## What the task requires
From the line containing "Expand the user account dropdown chevron" to the end of the records, print every line exactly, both ends included, and leave out the pictures.

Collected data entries
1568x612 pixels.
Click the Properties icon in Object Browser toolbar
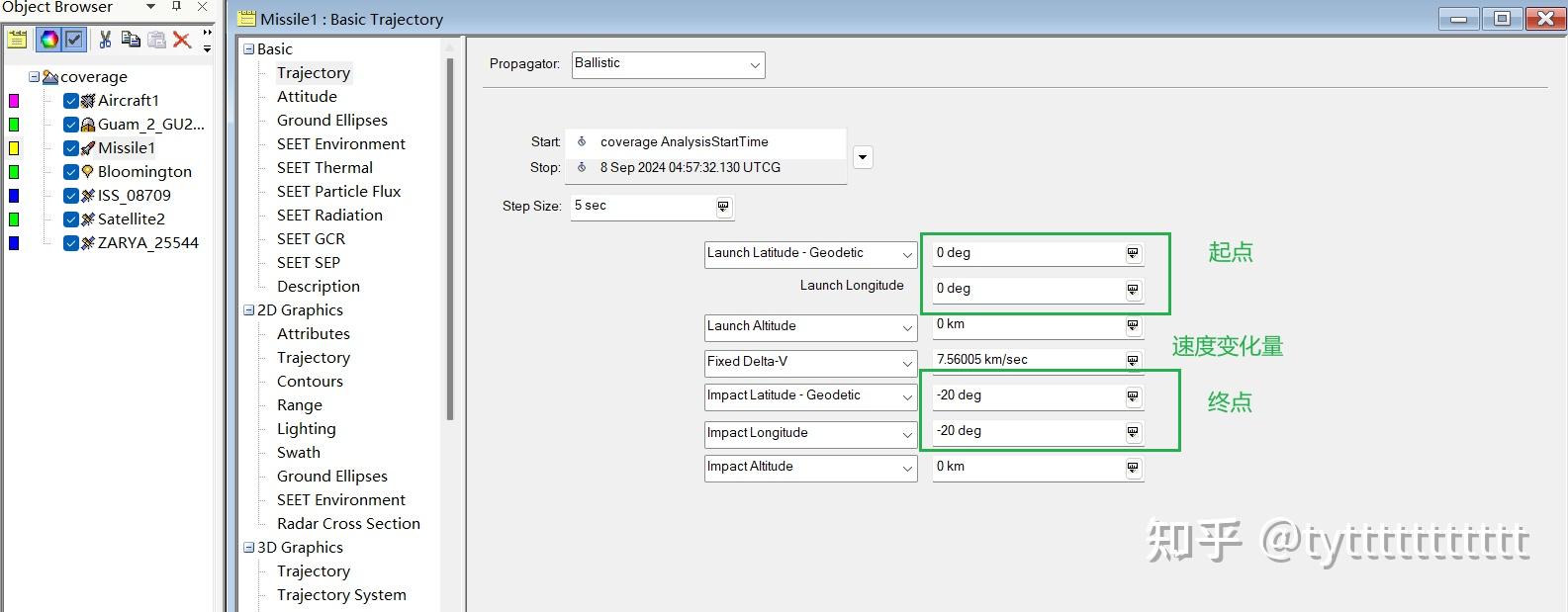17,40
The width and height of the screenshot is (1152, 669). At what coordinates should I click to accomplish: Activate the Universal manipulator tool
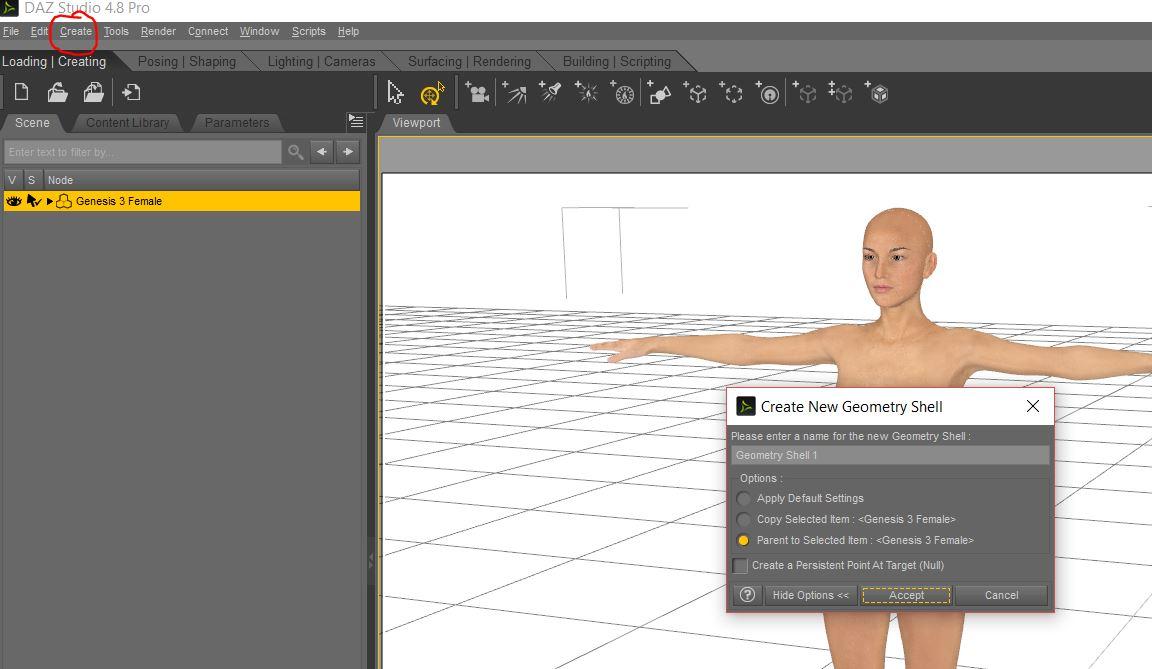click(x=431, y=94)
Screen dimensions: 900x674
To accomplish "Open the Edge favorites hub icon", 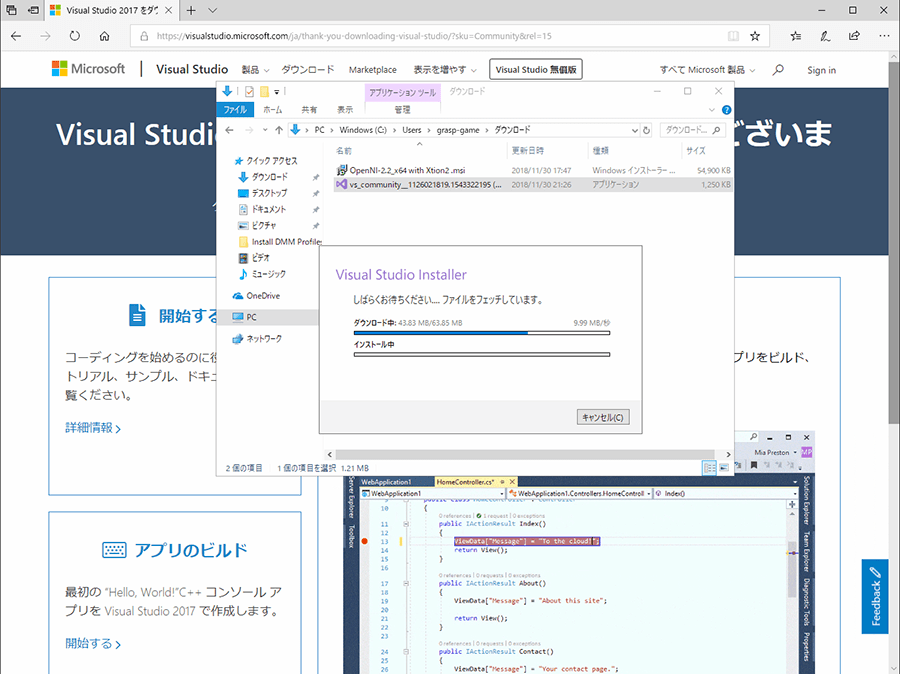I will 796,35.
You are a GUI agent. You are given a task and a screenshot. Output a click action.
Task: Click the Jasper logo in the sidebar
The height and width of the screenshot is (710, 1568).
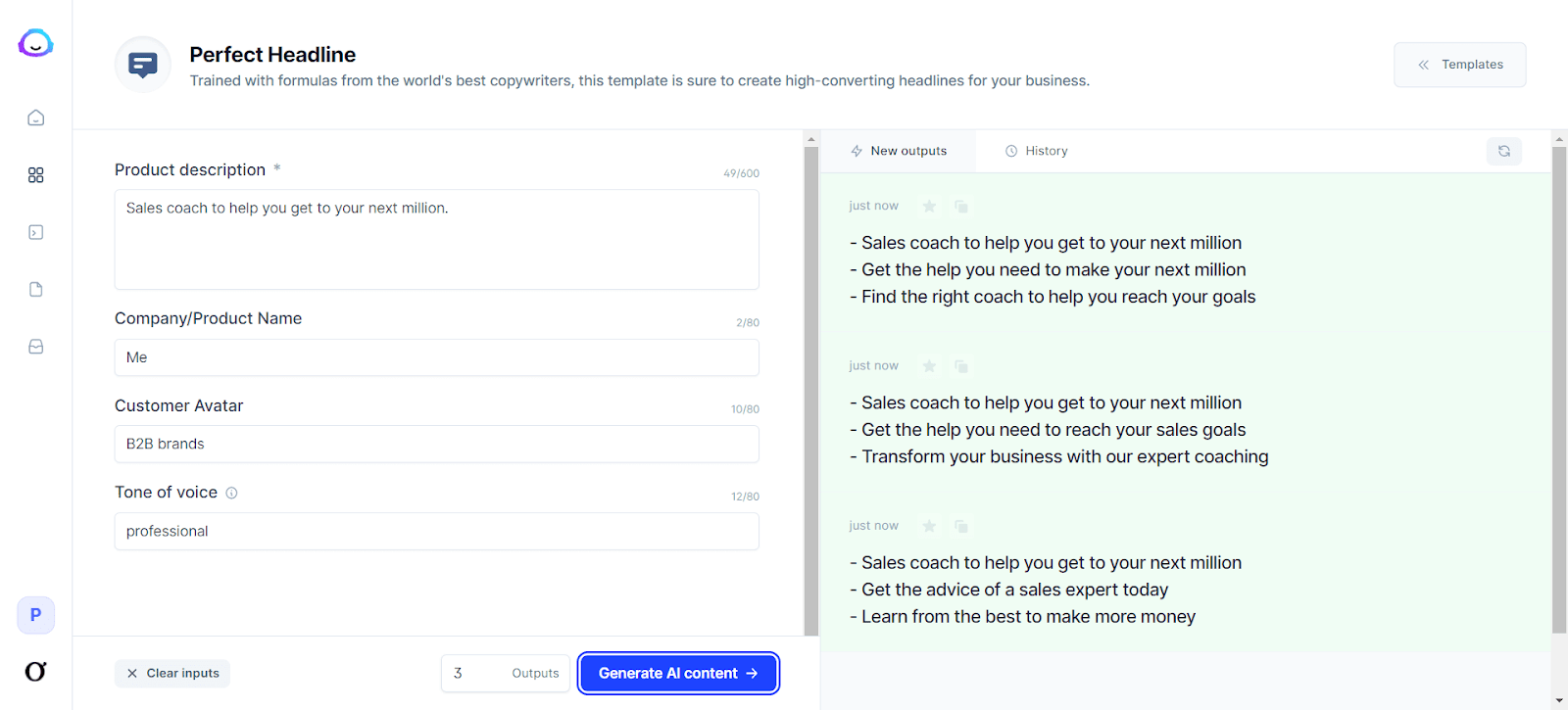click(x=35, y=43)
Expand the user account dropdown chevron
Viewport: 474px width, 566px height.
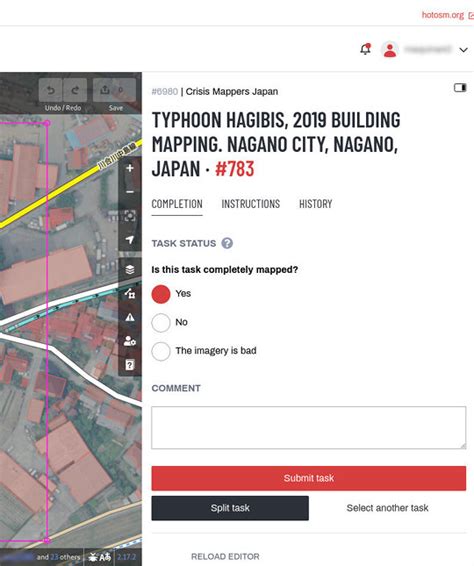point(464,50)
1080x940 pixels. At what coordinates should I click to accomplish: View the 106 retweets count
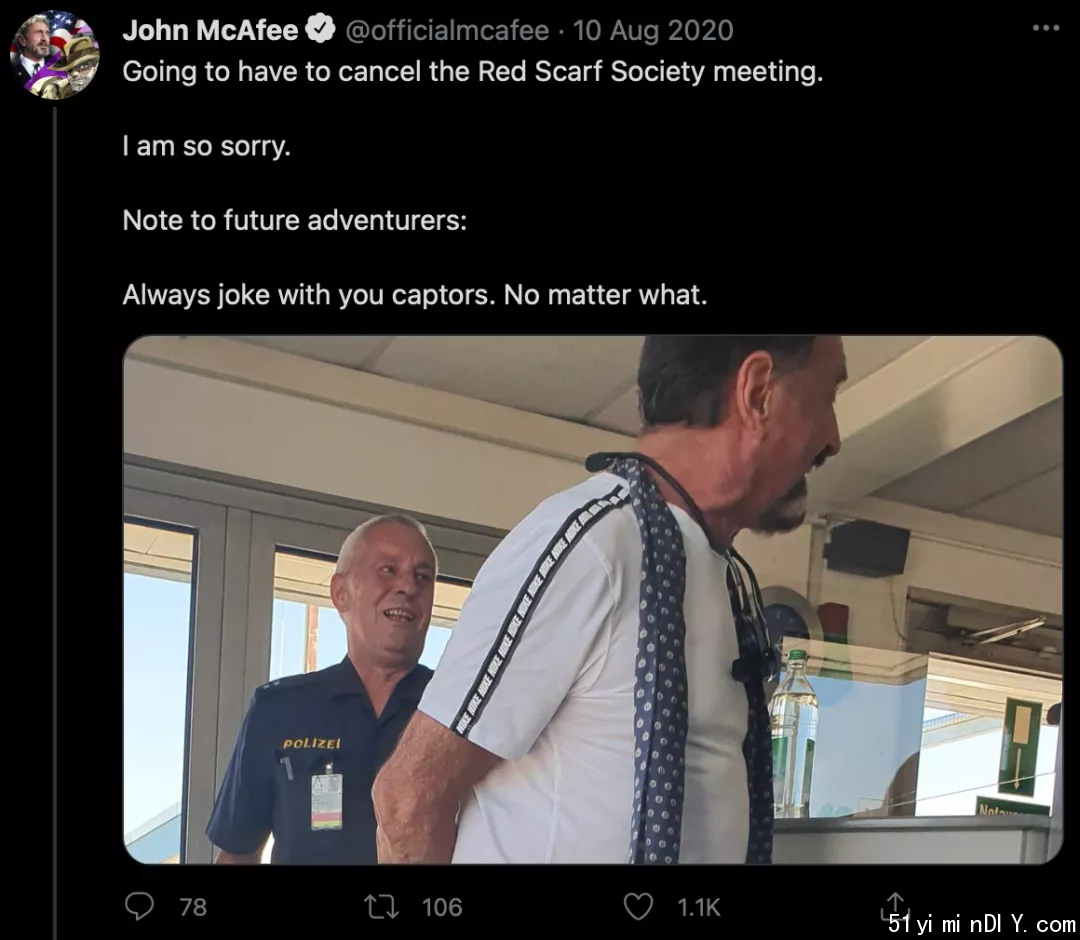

## Written solution
Expand the user account dropdown chevron
Viewport: 474px width, 566px height.
point(464,50)
1080x940 pixels. At what coordinates should I click to accomplish: View the 106 retweets count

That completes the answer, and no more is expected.